Some of these people make the vegetarians look positively easy to cook for, although you have to be careful to find out if they are egg, dairy, or fish-eating veggies. I've never understood "vegetarians" who still are able to eat fish. Maybe they should go all the way and declare cows to be vegetables too.

There was an article in the paper a few weeks ago about someone in Maine having a backyard lobster dinner when a neighbour jumped the fence and grabbed the live lobsters before they could go into the pot. After "rescuing" them, she drove them ten kilometres where she "set them free" in the ocean. It's a good thing they weren't having shark steaks.
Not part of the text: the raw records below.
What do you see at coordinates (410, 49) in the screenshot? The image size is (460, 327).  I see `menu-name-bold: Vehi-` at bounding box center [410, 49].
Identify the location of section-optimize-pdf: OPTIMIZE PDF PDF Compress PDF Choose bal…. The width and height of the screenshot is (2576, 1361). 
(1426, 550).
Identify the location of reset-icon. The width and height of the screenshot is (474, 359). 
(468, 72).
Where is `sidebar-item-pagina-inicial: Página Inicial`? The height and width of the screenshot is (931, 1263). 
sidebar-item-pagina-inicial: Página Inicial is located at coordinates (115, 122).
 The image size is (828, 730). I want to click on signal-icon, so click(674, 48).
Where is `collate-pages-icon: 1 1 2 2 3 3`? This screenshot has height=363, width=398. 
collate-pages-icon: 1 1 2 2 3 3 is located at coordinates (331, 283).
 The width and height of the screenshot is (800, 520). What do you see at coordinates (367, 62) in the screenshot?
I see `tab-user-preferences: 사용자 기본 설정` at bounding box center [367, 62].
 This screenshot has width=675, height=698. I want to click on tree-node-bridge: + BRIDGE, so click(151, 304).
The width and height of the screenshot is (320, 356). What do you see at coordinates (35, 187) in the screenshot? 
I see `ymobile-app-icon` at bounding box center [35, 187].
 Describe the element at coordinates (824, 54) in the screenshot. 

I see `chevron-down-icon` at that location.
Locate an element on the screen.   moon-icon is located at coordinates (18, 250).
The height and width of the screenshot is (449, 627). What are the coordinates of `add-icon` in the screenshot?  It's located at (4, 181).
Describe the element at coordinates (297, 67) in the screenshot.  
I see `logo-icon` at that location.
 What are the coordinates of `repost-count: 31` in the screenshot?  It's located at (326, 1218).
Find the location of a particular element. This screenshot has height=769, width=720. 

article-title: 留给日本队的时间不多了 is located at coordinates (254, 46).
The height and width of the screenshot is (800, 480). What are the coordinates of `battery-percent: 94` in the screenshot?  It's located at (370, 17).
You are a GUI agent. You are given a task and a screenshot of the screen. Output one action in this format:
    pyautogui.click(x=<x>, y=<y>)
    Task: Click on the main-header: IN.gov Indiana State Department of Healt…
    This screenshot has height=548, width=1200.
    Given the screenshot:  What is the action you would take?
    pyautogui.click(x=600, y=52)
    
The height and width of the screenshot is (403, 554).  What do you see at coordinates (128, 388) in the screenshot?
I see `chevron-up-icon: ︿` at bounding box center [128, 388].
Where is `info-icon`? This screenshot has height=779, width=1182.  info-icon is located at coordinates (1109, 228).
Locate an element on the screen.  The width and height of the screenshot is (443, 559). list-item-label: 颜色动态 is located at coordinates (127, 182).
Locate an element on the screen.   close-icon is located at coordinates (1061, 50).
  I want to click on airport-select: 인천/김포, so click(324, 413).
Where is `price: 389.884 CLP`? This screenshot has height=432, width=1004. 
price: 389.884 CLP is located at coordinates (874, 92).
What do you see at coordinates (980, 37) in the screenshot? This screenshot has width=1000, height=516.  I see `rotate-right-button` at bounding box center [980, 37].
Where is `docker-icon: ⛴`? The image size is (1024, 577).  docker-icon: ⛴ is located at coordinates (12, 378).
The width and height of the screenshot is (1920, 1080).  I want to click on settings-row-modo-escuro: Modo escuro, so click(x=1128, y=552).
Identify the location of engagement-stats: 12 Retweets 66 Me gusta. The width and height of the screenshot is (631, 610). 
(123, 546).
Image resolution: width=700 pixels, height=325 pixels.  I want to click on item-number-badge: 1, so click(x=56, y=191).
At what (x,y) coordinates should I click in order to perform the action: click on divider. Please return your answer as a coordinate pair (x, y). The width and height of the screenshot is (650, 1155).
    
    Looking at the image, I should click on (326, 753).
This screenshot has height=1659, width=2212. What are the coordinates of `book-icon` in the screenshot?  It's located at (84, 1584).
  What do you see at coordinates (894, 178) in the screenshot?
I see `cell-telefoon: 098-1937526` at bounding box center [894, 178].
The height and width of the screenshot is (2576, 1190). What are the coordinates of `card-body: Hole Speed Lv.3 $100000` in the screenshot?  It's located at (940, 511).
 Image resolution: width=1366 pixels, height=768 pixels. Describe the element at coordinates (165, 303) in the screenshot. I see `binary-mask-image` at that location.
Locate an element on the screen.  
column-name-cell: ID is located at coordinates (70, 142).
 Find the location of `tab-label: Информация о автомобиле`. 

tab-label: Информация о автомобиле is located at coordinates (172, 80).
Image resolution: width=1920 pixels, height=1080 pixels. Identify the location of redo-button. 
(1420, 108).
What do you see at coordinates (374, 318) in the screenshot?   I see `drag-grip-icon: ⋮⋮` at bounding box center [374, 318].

On the whole meat issue, I freely admit I'm a hypocrite. I've rarely been called on to kill my own dinner, but like Tony Soprano I'm quite prepared to let someone else do it and deliver it to me wrapped in plastic.

We haven't even got to the food allergies yet. I have various friends who are allergic to nuts, milk, garlic, strawberries, olives, lemons, and shellfish. The last time we threw a party at our house we had a buffet covered in little flags and warning signs. It looked more like a minefield than dinner.

Then there are the political sensibilities of your dinner guests. A town in California is going to have a referendum on whether businesses should be banned from selling coffee that isn't eco-friendly and non-exploitative. You have to get out your world almanac to see whether your wine is from a country we still like, or if they're on the political outs.

With all these challenges, we've pretty much given up on throwing any more dinner parties. From now on we're going to be serving our guests nothing but water and toothpicks, as long as the water is filtered and the toothpicks weren't made from the Amazon rain forest.